After Florida, it appears to one and all to be a “two man” race. Romney, like George W., is assuming the role of the patrician candidate, son of George Romney, born in Mexico, but a future presidential wanna-be (the birthers were a generation late; but John McCain had the same problem, since he was born in the Panama Canal zone), a governor of Michigan and a member of the Nixon Cabinet.

Gingrich will continue to be a pest, though it is not out of the world of probability to imagine a Romney/Gingrich ticket, if only to “bind” the splintered party together.

But, and this is a large but, Mitt Romney has one positive precedent hidden in his history that may ultimately benefit him. Romney personifies everything associated with Wall Street and the beleaguered 1%. He is the person who represents the 2008 meltdown, the cause of wealth disappearing everywhere (except into Swiss accounts and banks in the Cayman islands), the reason TARP and both the Bush and Obama administration spent the peoples money to bail out the too-big-to-fail financial industry.

One would think someone who represents to a tee everything the majority of Americans finds reprehensible in recent history could not win the presidency a mere four years after the crash and the start of the Great Recession.

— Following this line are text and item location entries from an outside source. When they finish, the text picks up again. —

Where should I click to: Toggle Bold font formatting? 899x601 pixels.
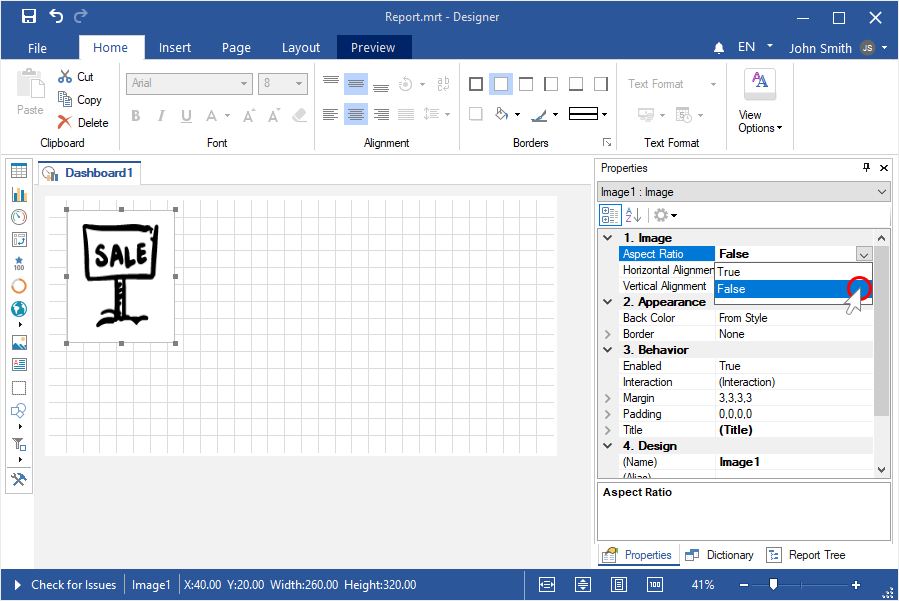pyautogui.click(x=136, y=115)
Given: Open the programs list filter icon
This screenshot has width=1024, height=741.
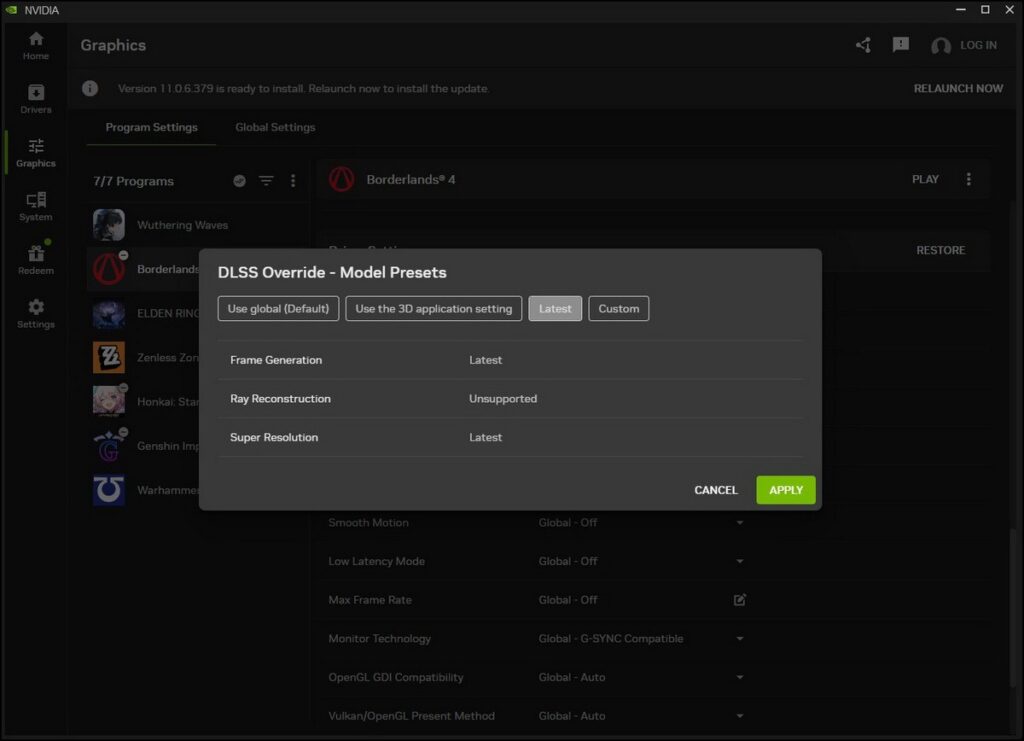Looking at the screenshot, I should click(266, 181).
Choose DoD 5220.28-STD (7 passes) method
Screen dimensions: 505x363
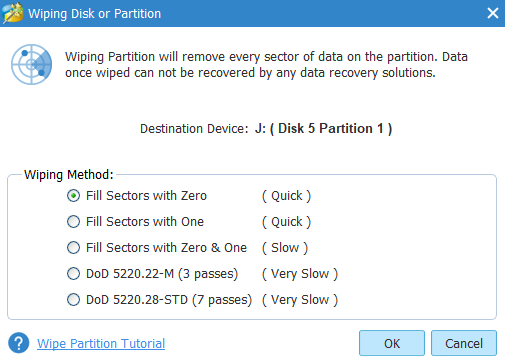73,300
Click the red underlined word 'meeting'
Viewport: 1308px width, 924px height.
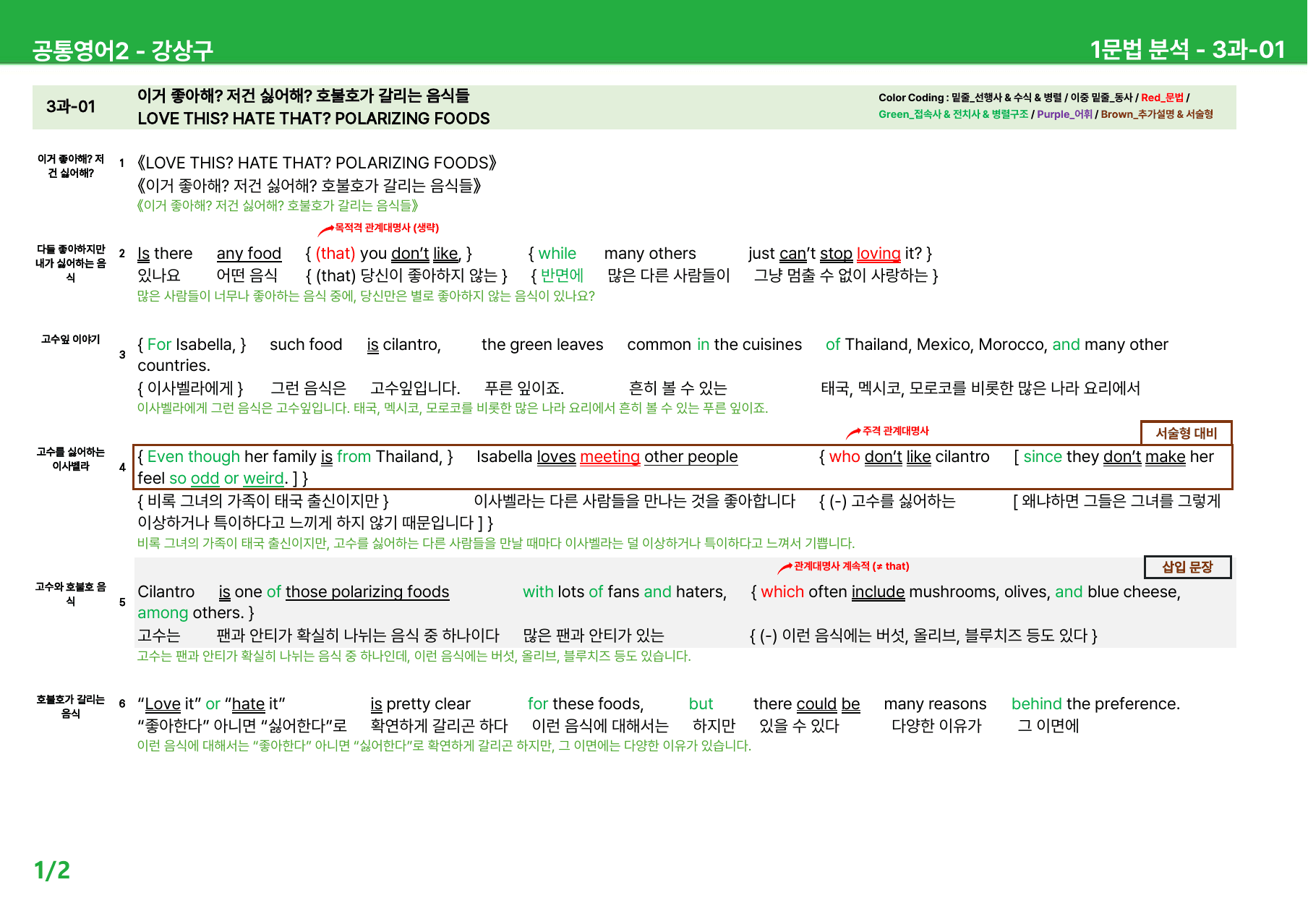[x=610, y=457]
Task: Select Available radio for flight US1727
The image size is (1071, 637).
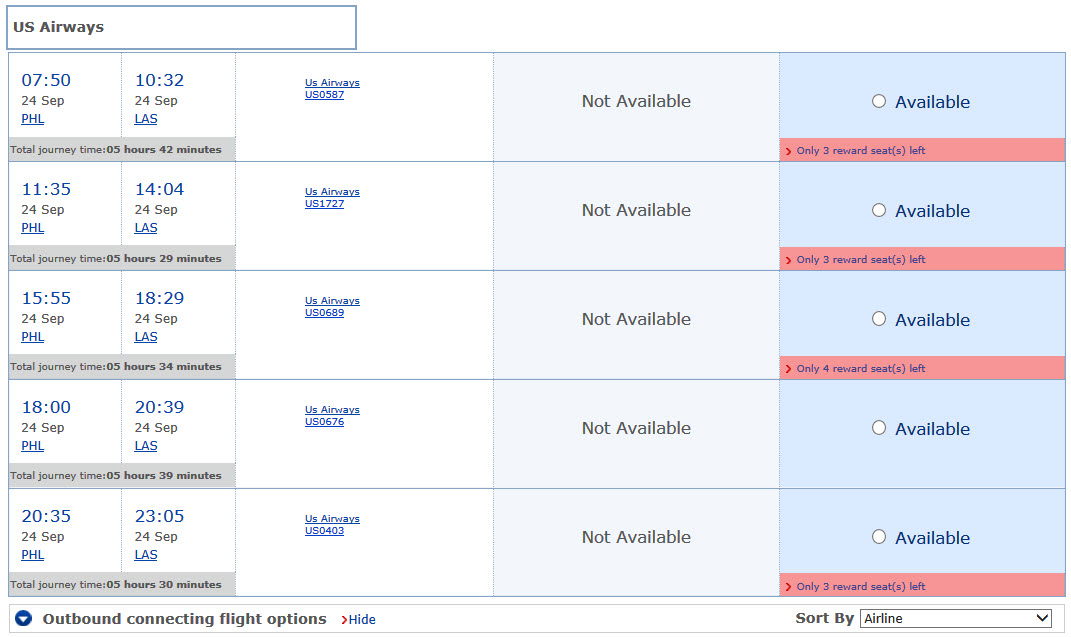Action: [x=879, y=210]
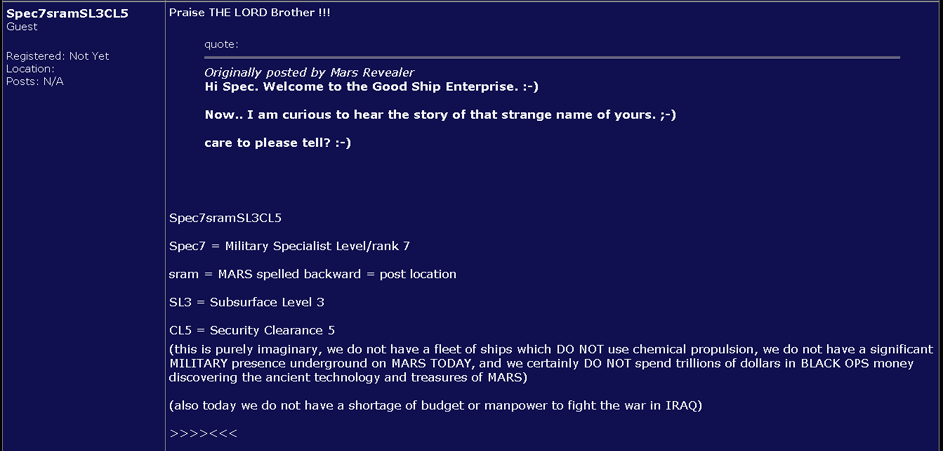The image size is (943, 451).
Task: Click 'SL3 = Subsurface Level 3' line
Action: point(247,302)
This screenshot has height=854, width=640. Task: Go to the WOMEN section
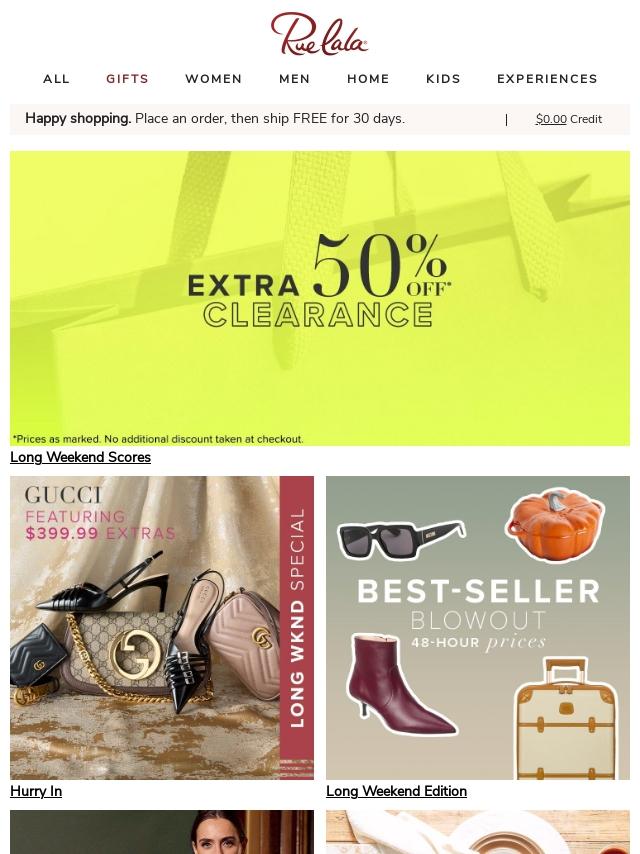214,79
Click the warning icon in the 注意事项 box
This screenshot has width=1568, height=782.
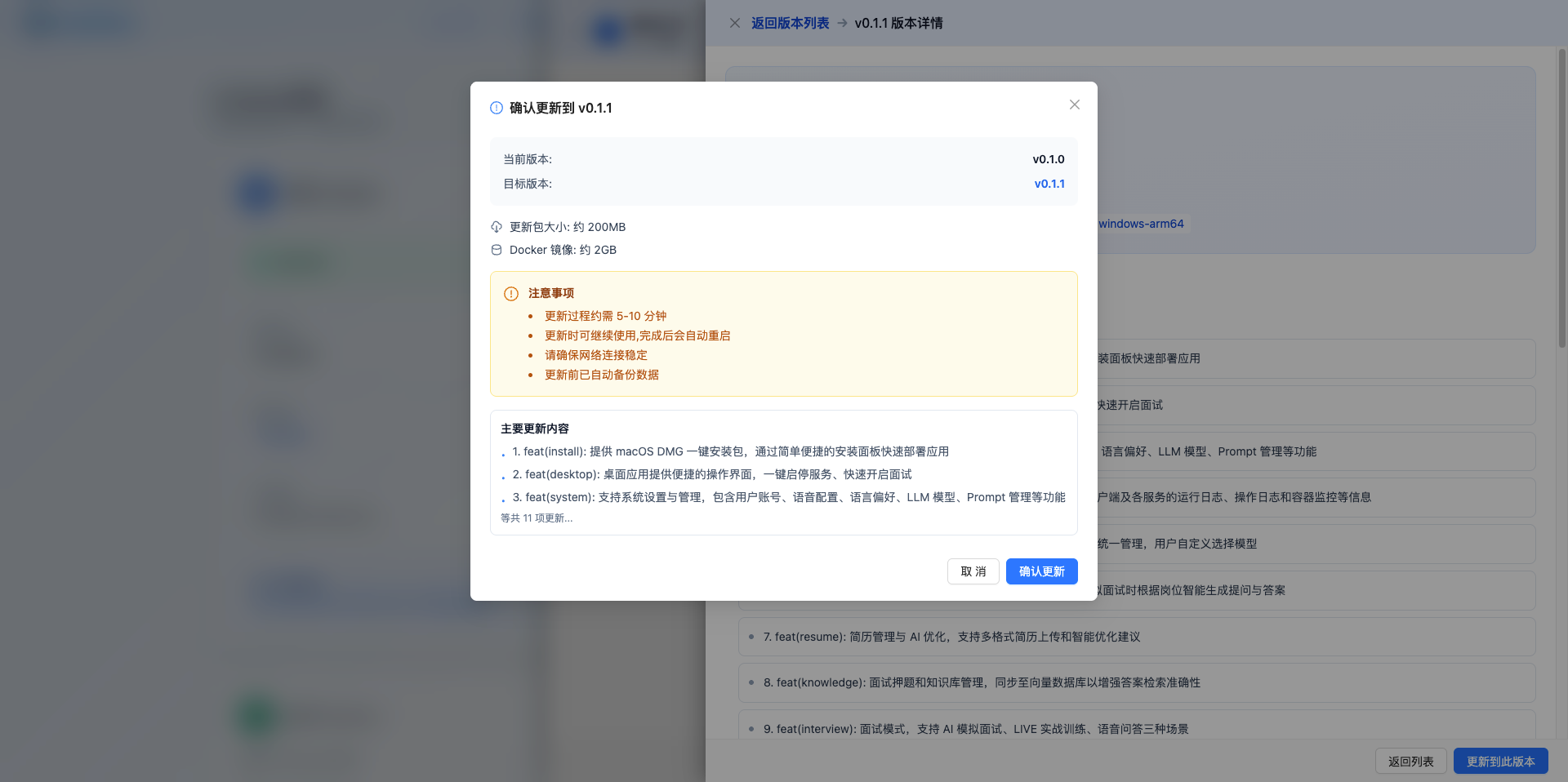(510, 293)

Yes, one might think that. But here is the counter example: what would be the odds that seven years after 9/11 a man with the middle name Hussein would be elected President of the United States? A trillion to one? That is the precedent that Romney may be counting on. That the voters of America will do something totally unexpected and then suffer their bitter disappointment later, silently or not so silently, given their past precedents.